I've actually personally written code that could benefit from compiler compaction of booleans into a single register. They weren't bools, though, they were enum discriminators...

struct LandmarkFileColumns {
    addr: usize,
    lon: usize,
    lat: usize,
    dist: usize,
}

fn select_columns(header: &csv::StringRecord, location: &str)
    -> Result<LandmarkFileColumns, LandmarkFileMissingColumnsError> {

    let mut addr: Option<usize> = None;
    let mut lon:  Option<usize> = None;
    let mut lat:  Option<usize> = None;
    let mut dist: Option<usize> = None;

    for (index, field) in header.iter().enumerate() {
        match field {
            "addr"             => { addr = Some(index); },
            "longitude"        => { lon  = Some(index); },
            "latitude"         => { lat  = Some(index); },
            f if f == location => { dist = Some(index); },
            _                  => {},
        }
        if let (Some(addr), Some(lon), Some(lat), Some(dist)) =
            (addr, lon, lat, dist) {
                return Ok(LandmarkFileColumns { addr, lon, lat, dist });
            }
    }
    return Err(LandmarkFileMissingColumnsError(/* ... */));
}

Because usize has no niches, at the assembly level each of the mutable Option<usize> variables requires two words, and (on x86-64) we run out of registers.

2 Likes

But then you break pointer casts (&*(&b as *const bool as *const u8 as *const bool)).

You can pack it inside one word by using the unused high bits, but this is only possible on 64 bit platforms.

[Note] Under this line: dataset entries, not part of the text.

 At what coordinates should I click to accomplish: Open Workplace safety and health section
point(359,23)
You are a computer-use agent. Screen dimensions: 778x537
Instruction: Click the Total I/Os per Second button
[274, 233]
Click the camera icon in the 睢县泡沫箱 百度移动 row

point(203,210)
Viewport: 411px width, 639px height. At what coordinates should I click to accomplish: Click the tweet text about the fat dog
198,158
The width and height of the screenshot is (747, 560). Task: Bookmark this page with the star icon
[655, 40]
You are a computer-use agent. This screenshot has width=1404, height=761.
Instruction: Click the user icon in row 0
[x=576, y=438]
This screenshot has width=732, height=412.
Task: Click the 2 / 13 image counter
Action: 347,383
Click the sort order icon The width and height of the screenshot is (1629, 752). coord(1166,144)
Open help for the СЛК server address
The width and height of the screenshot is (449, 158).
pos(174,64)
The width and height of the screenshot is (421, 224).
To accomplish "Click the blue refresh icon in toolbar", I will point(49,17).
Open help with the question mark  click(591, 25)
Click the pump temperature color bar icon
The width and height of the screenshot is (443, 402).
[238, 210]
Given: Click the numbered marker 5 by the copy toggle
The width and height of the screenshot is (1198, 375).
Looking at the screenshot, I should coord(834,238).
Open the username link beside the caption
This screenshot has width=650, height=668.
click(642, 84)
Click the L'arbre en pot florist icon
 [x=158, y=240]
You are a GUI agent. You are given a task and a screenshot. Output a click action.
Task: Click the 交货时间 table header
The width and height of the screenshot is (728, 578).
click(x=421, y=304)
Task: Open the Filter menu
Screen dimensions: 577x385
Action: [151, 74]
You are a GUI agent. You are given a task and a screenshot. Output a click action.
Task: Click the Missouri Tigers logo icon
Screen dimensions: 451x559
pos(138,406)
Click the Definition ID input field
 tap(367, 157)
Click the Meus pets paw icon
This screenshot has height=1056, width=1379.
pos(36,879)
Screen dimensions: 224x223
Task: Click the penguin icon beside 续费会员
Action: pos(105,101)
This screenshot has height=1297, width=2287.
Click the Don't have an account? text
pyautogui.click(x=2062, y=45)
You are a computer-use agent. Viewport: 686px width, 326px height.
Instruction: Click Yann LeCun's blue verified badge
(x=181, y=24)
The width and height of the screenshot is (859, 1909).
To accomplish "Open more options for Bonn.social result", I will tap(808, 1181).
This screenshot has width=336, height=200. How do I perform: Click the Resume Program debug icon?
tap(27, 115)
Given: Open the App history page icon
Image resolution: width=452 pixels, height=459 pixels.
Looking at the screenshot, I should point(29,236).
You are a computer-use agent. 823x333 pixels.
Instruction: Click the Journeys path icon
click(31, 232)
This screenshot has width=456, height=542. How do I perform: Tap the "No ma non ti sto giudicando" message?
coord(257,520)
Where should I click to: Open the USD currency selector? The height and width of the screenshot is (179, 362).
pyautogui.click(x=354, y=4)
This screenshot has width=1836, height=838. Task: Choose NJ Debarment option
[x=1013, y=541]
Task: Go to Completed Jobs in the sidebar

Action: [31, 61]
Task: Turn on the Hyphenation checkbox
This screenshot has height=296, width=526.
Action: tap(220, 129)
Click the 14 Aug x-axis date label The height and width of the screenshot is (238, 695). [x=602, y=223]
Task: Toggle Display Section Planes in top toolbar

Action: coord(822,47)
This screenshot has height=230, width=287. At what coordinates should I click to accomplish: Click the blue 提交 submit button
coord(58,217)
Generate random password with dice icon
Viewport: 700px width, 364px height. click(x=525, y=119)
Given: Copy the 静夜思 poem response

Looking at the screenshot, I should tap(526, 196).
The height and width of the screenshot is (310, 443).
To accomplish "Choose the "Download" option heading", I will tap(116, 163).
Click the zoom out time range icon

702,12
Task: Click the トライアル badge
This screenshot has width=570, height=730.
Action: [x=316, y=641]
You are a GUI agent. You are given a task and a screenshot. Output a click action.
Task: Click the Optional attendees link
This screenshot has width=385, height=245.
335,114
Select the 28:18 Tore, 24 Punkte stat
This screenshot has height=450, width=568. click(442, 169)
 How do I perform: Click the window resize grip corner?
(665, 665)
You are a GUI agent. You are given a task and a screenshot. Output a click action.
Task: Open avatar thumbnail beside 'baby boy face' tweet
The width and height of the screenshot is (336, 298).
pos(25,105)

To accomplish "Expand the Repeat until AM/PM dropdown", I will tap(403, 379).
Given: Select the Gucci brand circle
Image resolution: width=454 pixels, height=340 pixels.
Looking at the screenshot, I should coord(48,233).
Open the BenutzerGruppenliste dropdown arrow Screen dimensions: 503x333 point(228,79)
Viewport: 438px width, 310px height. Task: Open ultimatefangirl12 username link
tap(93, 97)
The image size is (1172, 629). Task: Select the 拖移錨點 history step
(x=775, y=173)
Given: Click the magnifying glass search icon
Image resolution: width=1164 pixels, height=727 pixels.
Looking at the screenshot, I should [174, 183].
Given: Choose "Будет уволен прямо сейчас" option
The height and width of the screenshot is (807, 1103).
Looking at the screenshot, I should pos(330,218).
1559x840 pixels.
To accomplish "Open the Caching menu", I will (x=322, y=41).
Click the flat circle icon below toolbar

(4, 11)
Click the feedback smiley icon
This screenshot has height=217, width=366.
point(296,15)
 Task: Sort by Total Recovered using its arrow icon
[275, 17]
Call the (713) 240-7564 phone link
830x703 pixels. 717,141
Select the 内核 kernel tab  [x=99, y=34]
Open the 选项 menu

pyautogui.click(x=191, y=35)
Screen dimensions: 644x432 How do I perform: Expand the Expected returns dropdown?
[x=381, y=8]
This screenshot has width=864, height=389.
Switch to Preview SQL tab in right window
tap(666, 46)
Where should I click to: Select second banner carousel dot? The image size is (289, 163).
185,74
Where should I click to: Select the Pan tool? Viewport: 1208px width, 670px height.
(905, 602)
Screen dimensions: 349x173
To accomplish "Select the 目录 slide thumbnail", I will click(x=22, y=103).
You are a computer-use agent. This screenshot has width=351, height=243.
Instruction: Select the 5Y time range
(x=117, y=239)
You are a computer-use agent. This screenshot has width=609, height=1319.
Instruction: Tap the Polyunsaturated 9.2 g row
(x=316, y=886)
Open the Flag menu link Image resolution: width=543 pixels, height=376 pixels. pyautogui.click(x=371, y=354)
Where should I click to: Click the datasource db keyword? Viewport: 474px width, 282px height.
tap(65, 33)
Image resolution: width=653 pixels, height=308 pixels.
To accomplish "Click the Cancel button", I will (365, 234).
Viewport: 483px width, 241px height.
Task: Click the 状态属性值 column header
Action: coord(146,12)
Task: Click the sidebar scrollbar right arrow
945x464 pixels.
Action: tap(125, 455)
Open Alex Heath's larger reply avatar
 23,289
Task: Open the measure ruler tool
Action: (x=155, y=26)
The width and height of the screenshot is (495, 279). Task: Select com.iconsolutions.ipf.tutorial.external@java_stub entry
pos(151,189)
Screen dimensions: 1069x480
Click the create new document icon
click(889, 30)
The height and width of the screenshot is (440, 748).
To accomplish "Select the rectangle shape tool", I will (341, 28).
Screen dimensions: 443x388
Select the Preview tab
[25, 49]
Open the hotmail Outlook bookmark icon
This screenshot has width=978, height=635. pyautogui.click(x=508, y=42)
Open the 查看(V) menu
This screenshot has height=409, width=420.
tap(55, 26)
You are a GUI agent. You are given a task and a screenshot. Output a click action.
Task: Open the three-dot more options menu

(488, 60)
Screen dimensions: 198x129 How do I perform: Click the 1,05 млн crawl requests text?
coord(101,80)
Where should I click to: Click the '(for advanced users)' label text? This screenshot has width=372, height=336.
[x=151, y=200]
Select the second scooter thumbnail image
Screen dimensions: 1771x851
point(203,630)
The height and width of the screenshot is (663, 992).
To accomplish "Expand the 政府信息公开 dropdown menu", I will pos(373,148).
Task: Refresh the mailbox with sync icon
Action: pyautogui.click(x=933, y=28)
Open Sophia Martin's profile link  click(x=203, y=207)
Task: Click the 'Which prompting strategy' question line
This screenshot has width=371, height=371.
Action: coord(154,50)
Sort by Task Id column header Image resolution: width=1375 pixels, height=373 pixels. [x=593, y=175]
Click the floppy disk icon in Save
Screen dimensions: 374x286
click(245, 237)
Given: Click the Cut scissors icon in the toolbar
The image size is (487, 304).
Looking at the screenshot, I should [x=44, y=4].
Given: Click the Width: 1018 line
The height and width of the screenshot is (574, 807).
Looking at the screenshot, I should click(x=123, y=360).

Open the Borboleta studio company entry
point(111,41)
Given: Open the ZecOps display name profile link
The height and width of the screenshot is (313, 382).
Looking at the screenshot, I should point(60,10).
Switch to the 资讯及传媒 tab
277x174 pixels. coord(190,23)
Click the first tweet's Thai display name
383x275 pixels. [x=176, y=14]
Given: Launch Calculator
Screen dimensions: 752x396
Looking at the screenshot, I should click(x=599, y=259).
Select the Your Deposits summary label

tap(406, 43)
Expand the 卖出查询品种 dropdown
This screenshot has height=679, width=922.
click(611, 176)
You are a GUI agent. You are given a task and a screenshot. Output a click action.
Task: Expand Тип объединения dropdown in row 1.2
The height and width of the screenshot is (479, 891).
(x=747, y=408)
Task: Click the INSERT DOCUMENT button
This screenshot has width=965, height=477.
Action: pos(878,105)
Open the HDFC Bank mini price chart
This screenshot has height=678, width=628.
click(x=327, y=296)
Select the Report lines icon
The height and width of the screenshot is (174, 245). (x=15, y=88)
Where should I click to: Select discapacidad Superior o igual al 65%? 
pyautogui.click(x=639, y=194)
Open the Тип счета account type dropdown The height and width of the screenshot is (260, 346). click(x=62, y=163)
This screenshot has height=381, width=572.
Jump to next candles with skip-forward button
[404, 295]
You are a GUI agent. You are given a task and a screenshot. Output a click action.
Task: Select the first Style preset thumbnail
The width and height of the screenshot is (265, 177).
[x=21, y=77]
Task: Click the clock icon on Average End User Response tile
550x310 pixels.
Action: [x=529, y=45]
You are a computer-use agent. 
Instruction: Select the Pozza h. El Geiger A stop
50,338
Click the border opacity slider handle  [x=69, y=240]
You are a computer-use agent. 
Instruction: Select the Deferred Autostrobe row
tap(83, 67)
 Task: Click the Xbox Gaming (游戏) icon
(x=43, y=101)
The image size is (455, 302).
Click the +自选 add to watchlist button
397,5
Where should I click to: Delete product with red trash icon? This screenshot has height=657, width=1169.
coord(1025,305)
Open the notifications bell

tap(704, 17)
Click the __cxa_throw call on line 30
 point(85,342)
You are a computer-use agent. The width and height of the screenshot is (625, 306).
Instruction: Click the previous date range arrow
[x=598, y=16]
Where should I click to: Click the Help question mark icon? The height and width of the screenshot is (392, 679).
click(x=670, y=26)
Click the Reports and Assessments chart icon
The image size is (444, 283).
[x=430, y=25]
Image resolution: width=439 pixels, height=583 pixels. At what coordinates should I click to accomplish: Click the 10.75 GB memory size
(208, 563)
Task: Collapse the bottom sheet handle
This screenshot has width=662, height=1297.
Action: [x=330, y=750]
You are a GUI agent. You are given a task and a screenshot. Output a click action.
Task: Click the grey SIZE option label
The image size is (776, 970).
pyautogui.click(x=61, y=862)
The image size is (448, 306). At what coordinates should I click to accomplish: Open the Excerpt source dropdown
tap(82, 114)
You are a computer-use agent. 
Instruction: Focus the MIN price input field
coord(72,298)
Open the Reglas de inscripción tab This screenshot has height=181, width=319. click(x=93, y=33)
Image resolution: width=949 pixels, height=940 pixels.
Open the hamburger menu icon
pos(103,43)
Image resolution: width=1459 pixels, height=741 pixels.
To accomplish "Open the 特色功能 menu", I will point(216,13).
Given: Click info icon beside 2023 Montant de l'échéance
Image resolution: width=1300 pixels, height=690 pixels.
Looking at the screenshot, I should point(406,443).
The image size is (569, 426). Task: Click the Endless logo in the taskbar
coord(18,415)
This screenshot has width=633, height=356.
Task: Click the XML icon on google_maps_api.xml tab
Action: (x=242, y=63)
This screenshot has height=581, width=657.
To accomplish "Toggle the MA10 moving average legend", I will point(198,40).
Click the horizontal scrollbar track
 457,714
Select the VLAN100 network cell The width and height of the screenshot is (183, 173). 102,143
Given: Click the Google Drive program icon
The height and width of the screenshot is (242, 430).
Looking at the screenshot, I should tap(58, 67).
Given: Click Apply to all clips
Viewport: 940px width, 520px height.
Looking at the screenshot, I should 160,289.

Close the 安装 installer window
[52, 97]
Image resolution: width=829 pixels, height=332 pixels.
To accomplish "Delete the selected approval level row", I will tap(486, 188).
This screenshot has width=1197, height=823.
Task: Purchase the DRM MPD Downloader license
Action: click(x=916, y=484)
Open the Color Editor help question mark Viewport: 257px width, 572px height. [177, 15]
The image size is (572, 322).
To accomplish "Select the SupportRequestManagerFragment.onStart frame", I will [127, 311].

I mean, it breaks a lot of things for sure if this is applied globally, yes. I guess I am interpreting @Corallus-Caninus's question as "can we have a space optimization pass that packs booleans into bitmasks". My answer would be "yes definitely", with some caveats mentioned in this thread. Reifying bitreferences seems pretty easy, this is already done explicitly in bitvec. Framed as an optimization pass we would not, as you say, want to make this observable.

LLVM doesn't do this optimization even with -Os, as far as I can tell, I assume for some good reason(s). But maybe it would make sense as part of a suite of -Oregister_starved passes? Probably this isn't something you would build into rustc specifically.